New Zealand is an anomaly among its trading partners in not having an independent watchdog overseeing auditors, the accounting profession says.
The industry is working with the Ministry of Economic Development on a briefing paper for the Government on what such an agency would look like.
Thirty-one countries now have independent bodies overseeing the standards of auditors and New Zealand is lagging behind in staying self-regulating, says Tim Shaw, a practitioner who is also on the Institute of Chartered Accountants' practice review unit.

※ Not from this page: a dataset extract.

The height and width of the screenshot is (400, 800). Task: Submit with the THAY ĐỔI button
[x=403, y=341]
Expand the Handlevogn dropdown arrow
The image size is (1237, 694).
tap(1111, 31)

He said New Zealand needed a system of registering auditors to ensure they were up to scratch. "Some auditors because of their lack of competence and experience ... should never be registered."

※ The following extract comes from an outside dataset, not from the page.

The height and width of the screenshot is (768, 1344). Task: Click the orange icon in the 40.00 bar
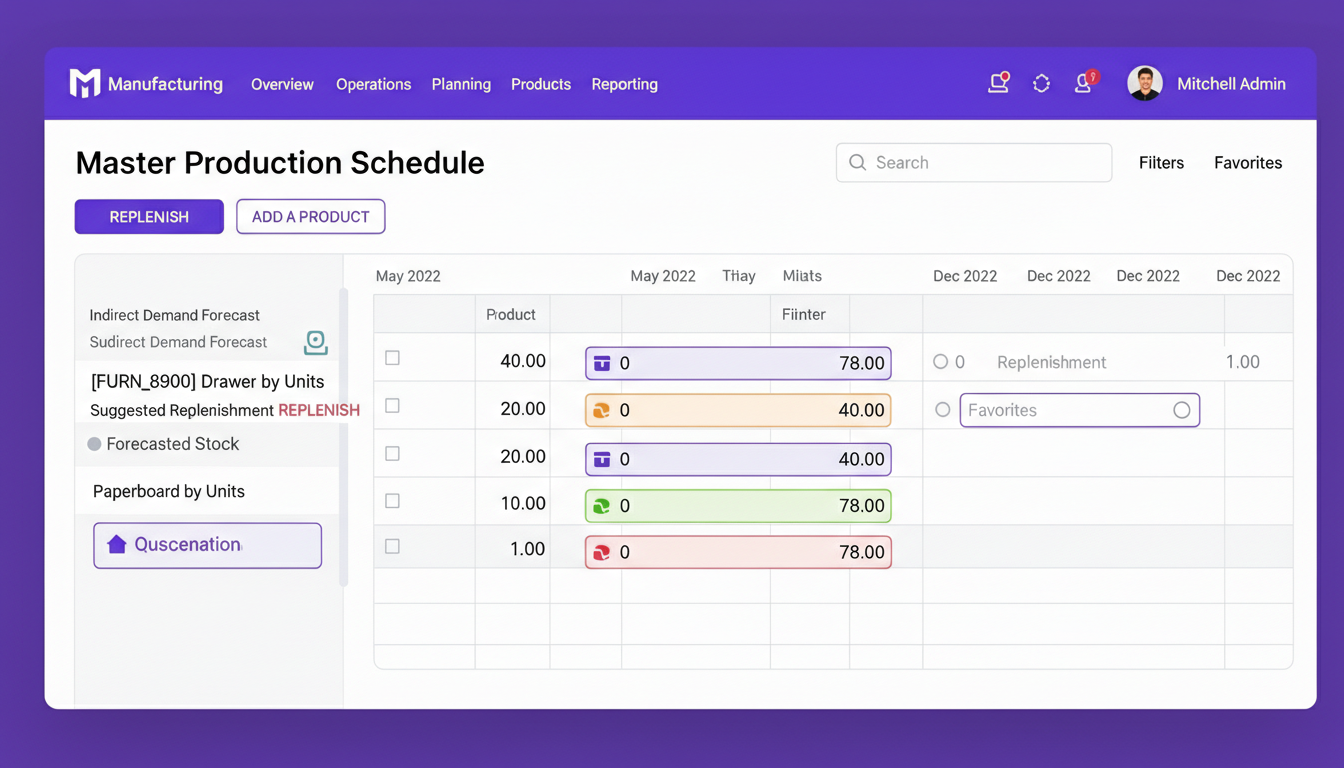[602, 410]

He said the real estate industry had been ineffectively regulating itself, and had now had regulation imposed upon it.
Deloitte chief executive Murray Jack did not agree that industry standards were necessarily the issue.
"If you're thinking more deeply about the quality of our capital markets and the reputation of our regulatory framework, then you're led to conclude fairly quickly that some form of independent oversight is appropriate."
PricewaterhouseCoopers partner Graeme Pinfold said the big firms were all governed by international standards and oversights anyway, so it was more of a perception issue.
The problem for a small economy like New Zealand was to find a practical way of making it work without too much bureaucracy or cost.
David Hay, head of accounting and finance at the University of Auckland Business School, said countries started putting independent oversight in place in the wake of scandals such as Enron.
He said the big four accounting firms and the Securities Commission wrote to the Government about it in 2007 and there had been an earlier MED report, but nothing had happened.
Apart from the collapse of the finance company sector New Zealand had not had a large financial scandal, but it might be only a matter of time.
"Then everyone around the world will say, why didn't you regulate that kind of thing when you had the chance?"